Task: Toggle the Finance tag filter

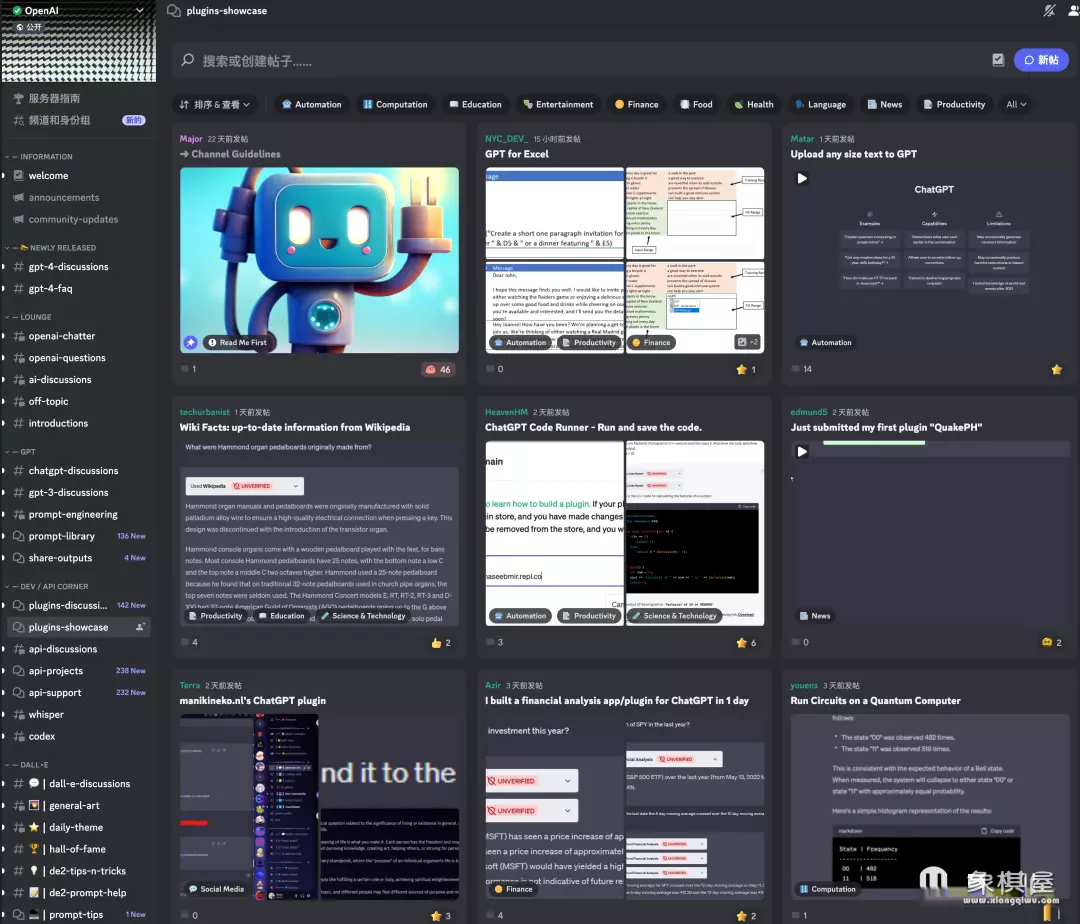Action: [636, 104]
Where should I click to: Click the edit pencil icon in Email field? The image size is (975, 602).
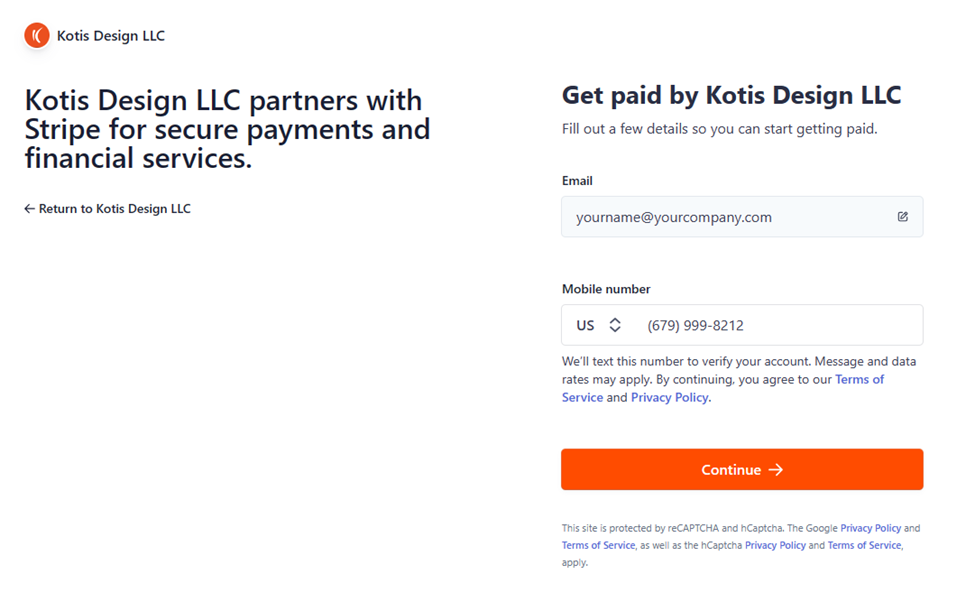(x=902, y=217)
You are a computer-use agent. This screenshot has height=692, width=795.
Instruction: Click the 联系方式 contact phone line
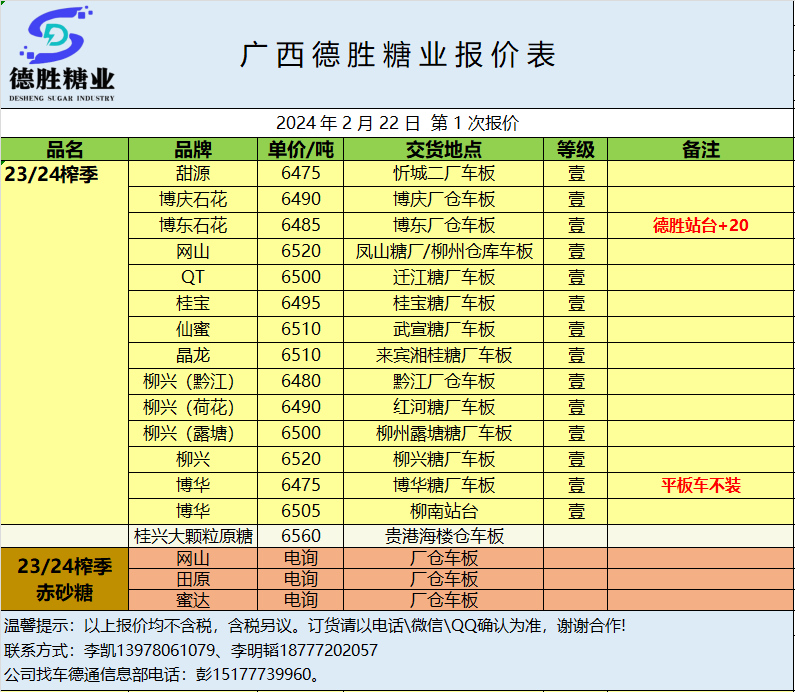click(190, 650)
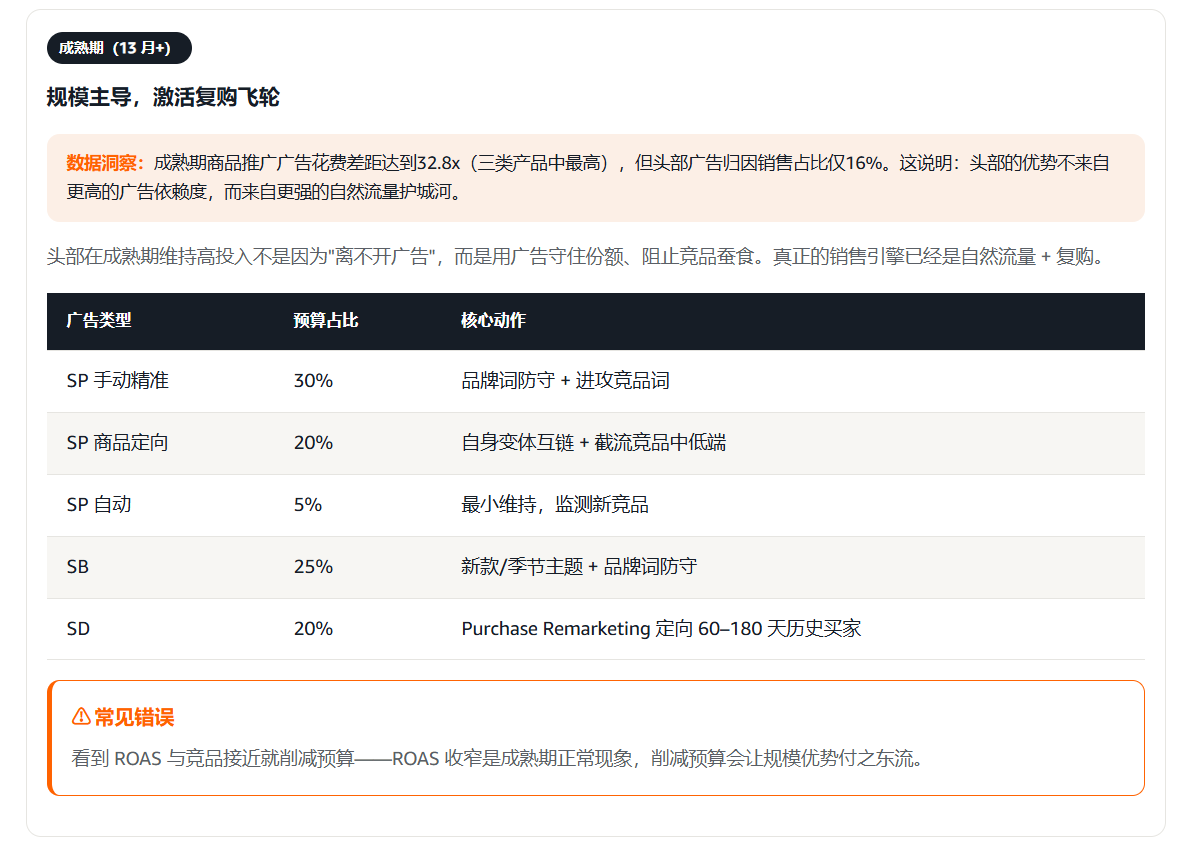Click the orange 数据洞察 label
1201x849 pixels.
click(x=105, y=163)
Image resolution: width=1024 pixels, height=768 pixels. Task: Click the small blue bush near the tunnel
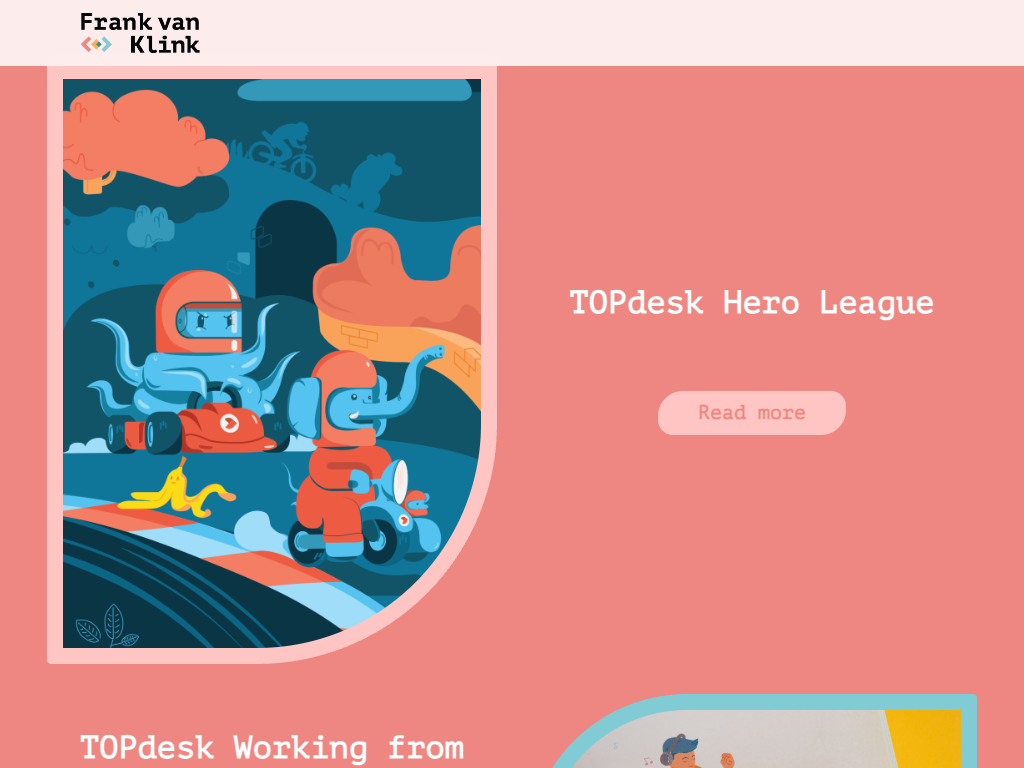point(151,227)
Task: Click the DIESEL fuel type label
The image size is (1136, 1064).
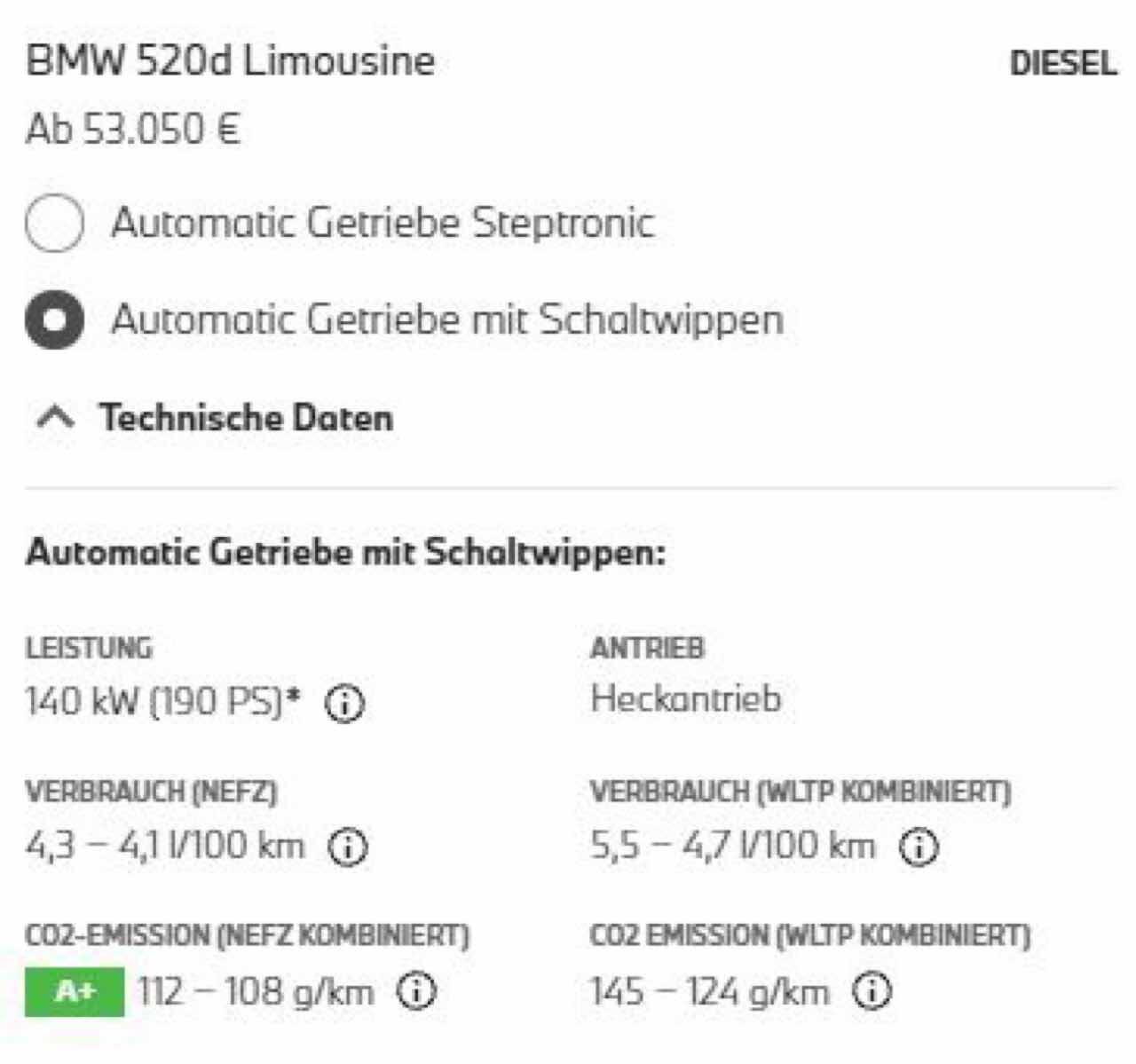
= = = =
Retype every entry above exactly, leaving out the pictures.

### SOLUTION TO THE EXERCISE
Task: Toggle the Finance tag filter

Action: [636, 104]
Where should I click to: Click the edit pencil icon in Email field? The image size is (975, 602).
(x=902, y=217)
You are a computer-use agent. This screenshot has height=692, width=795.
Instruction: Click the 联系方式 contact phone line
click(190, 650)
Click the orange 数据洞察 label
1201x849 pixels.
click(x=105, y=163)
Image resolution: width=1024 pixels, height=768 pixels. Task: Click the small blue bush near the tunnel
point(151,227)
Task: Click the DIESEL fuel type label
The image size is (1136, 1064).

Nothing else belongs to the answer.